> [GOAL]:
Revise the material below by changing every "GUI agent" to "interface agent", leaving everything else unchanged.

start INFORMATION GIVEN

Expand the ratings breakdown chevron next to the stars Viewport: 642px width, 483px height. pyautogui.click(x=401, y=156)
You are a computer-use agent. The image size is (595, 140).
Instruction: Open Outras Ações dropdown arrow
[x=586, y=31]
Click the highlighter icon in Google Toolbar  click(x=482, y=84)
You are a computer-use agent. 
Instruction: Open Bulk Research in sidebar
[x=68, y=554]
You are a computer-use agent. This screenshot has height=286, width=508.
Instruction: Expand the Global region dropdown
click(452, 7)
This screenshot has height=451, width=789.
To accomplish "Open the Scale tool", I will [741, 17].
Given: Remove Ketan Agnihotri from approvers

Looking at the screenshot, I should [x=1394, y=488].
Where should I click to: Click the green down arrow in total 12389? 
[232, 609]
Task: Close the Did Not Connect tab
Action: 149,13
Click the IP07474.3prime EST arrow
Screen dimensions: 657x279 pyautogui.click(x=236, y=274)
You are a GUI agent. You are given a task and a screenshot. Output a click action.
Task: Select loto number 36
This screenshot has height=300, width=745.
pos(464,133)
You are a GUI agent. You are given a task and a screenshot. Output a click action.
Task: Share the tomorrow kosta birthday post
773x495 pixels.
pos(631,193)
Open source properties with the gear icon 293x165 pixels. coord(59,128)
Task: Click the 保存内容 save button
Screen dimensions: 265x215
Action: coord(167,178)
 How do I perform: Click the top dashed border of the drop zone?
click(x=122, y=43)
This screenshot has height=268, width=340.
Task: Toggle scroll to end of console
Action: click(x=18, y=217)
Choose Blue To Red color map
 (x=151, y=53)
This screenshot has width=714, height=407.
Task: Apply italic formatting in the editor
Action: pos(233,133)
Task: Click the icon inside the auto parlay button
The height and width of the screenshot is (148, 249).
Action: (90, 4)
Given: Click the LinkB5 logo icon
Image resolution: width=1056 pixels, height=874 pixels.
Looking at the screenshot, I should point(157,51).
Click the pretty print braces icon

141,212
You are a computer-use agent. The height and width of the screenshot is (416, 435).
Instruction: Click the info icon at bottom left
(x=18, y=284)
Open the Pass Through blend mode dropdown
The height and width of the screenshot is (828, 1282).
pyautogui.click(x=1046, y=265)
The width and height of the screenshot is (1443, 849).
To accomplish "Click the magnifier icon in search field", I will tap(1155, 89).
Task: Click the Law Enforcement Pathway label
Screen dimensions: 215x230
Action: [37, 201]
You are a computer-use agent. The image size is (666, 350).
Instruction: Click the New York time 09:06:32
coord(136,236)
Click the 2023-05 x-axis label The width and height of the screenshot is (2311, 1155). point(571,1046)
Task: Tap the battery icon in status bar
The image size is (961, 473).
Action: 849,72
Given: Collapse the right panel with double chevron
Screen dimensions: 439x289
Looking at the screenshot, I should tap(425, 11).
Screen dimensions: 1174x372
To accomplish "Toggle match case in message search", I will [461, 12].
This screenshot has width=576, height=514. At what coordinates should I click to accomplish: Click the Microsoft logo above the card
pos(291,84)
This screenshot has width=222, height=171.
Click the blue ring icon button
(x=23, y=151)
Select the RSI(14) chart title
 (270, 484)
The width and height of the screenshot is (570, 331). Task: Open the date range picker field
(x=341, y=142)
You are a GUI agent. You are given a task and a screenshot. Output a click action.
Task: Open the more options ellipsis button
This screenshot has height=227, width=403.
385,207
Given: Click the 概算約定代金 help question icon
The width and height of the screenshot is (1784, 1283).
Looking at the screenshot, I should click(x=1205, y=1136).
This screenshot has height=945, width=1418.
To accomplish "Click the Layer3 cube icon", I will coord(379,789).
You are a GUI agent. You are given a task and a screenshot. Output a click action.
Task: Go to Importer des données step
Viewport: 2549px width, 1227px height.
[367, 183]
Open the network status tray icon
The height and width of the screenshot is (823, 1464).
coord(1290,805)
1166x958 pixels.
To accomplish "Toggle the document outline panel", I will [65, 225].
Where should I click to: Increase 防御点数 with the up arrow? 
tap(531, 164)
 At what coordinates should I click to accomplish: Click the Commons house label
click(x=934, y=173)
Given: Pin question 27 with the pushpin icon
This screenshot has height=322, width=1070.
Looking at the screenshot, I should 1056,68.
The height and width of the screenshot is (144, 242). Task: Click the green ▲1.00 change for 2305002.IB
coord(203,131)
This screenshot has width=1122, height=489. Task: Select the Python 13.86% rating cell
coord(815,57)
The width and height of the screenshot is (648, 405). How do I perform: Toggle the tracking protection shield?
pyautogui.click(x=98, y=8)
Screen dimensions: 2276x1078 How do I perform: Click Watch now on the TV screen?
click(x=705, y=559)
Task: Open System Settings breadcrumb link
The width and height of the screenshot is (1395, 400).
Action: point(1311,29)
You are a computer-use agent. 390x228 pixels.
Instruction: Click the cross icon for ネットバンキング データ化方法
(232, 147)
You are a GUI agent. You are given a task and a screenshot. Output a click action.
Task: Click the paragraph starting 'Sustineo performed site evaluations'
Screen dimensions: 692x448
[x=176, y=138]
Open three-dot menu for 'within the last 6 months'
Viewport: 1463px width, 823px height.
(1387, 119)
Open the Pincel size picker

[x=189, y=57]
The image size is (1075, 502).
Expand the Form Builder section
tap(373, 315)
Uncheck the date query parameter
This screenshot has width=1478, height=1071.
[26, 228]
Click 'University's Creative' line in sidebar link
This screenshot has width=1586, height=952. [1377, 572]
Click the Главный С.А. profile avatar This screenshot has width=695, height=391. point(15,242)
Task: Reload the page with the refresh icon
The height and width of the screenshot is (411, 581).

end INFORMATION GIVEN

> [RESULT]:
Expand the ratings breakdown chevron next to the stars Viewport: 642px width, 483px height. pyautogui.click(x=401, y=156)
You are a computer-use agent. The image size is (595, 140).
Instruction: Open Outras Ações dropdown arrow
[x=586, y=31]
Click the highlighter icon in Google Toolbar  click(x=482, y=84)
You are a computer-use agent. 
Instruction: Open Bulk Research in sidebar
[x=68, y=554]
You are a computer-use agent. This screenshot has height=286, width=508.
Instruction: Expand the Global region dropdown
click(452, 7)
This screenshot has height=451, width=789.
To accomplish "Open the Scale tool", I will [741, 17].
Given: Remove Ketan Agnihotri from approvers

Looking at the screenshot, I should [x=1394, y=488].
Where should I click to: Click the green down arrow in total 12389? 
[232, 609]
Task: Close the Did Not Connect tab
Action: 149,13
Click the IP07474.3prime EST arrow
Screen dimensions: 657x279 pyautogui.click(x=236, y=274)
You are a interface agent. You are given a task and a screenshot. Output a click action.
Task: Select loto number 36
This screenshot has height=300, width=745.
pos(464,133)
You are a interface agent. You are given a task and a screenshot. Output a click action.
Task: Share the tomorrow kosta birthday post
773x495 pixels.
pos(631,193)
Open source properties with the gear icon 293x165 pixels. coord(59,128)
Task: Click the 保存内容 save button
Screen dimensions: 265x215
Action: coord(167,178)
 How do I perform: Click the top dashed border of the drop zone?
click(x=122, y=43)
This screenshot has height=268, width=340.
Task: Toggle scroll to end of console
Action: click(x=18, y=217)
Choose Blue To Red color map
 (x=151, y=53)
This screenshot has width=714, height=407.
Task: Apply italic formatting in the editor
Action: pos(233,133)
Task: Click the icon inside the auto parlay button
The height and width of the screenshot is (148, 249).
Action: (90, 4)
Given: Click the LinkB5 logo icon
Image resolution: width=1056 pixels, height=874 pixels.
Looking at the screenshot, I should point(157,51).
Click the pretty print braces icon

141,212
You are a computer-use agent. The height and width of the screenshot is (416, 435).
Instruction: Click the info icon at bottom left
(x=18, y=284)
Open the Pass Through blend mode dropdown
The height and width of the screenshot is (828, 1282).
pyautogui.click(x=1046, y=265)
The width and height of the screenshot is (1443, 849).
To accomplish "Click the magnifier icon in search field", I will tap(1155, 89).
Task: Click the Law Enforcement Pathway label
Screen dimensions: 215x230
Action: [37, 201]
You are a computer-use agent. The image size is (666, 350).
Instruction: Click the New York time 09:06:32
coord(136,236)
Click the 2023-05 x-axis label The width and height of the screenshot is (2311, 1155). point(571,1046)
Task: Tap the battery icon in status bar
The image size is (961, 473).
Action: 849,72
Given: Collapse the right panel with double chevron
Screen dimensions: 439x289
Looking at the screenshot, I should tap(425, 11).
Screen dimensions: 1174x372
To accomplish "Toggle match case in message search", I will [461, 12].
This screenshot has width=576, height=514. At what coordinates should I click to accomplish: Click the Microsoft logo above the card
pos(291,84)
This screenshot has width=222, height=171.
Click the blue ring icon button
(x=23, y=151)
Select the RSI(14) chart title
 (270, 484)
The width and height of the screenshot is (570, 331). Task: Open the date range picker field
(x=341, y=142)
You are a interface agent. You are given a task and a screenshot. Output a click action.
Task: Open the more options ellipsis button
This screenshot has height=227, width=403.
385,207
Given: Click the 概算約定代金 help question icon
The width and height of the screenshot is (1784, 1283).
Looking at the screenshot, I should click(x=1205, y=1136).
This screenshot has height=945, width=1418.
To accomplish "Click the Layer3 cube icon", I will coord(379,789).
You are a interface agent. You are given a task and a screenshot. Output a click action.
Task: Go to Importer des données step
Viewport: 2549px width, 1227px height.
[367, 183]
Open the network status tray icon
The height and width of the screenshot is (823, 1464).
coord(1290,805)
1166x958 pixels.
To accomplish "Toggle the document outline panel", I will [65, 225].
Where should I click to: Increase 防御点数 with the up arrow? 
tap(531, 164)
 At what coordinates should I click to accomplish: Click the Commons house label
click(x=934, y=173)
Given: Pin question 27 with the pushpin icon
This screenshot has height=322, width=1070.
Looking at the screenshot, I should 1056,68.
The height and width of the screenshot is (144, 242). Task: Click the green ▲1.00 change for 2305002.IB
coord(203,131)
This screenshot has width=1122, height=489. Task: Select the Python 13.86% rating cell
coord(815,57)
The width and height of the screenshot is (648, 405). How do I perform: Toggle the tracking protection shield?
pyautogui.click(x=98, y=8)
Screen dimensions: 2276x1078 How do I perform: Click Watch now on the TV screen?
click(x=705, y=559)
Task: Open System Settings breadcrumb link
The width and height of the screenshot is (1395, 400).
Action: point(1311,29)
You are a computer-use agent. 390x228 pixels.
Instruction: Click the cross icon for ネットバンキング データ化方法
(232, 147)
You are a interface agent. You are given a task and a screenshot. Output a click action.
Task: Click the paragraph starting 'Sustineo performed site evaluations'
Screen dimensions: 692x448
[x=176, y=138]
Open three-dot menu for 'within the last 6 months'
Viewport: 1463px width, 823px height.
(1387, 119)
Open the Pincel size picker

[x=189, y=57]
The image size is (1075, 502).
Expand the Form Builder section
tap(373, 315)
Uncheck the date query parameter
This screenshot has width=1478, height=1071.
[26, 228]
Click 'University's Creative' line in sidebar link
This screenshot has width=1586, height=952. [1377, 572]
Click the Главный С.А. profile avatar This screenshot has width=695, height=391. point(15,242)
Task: Reload the page with the refresh icon
The height and width of the screenshot is (411, 581).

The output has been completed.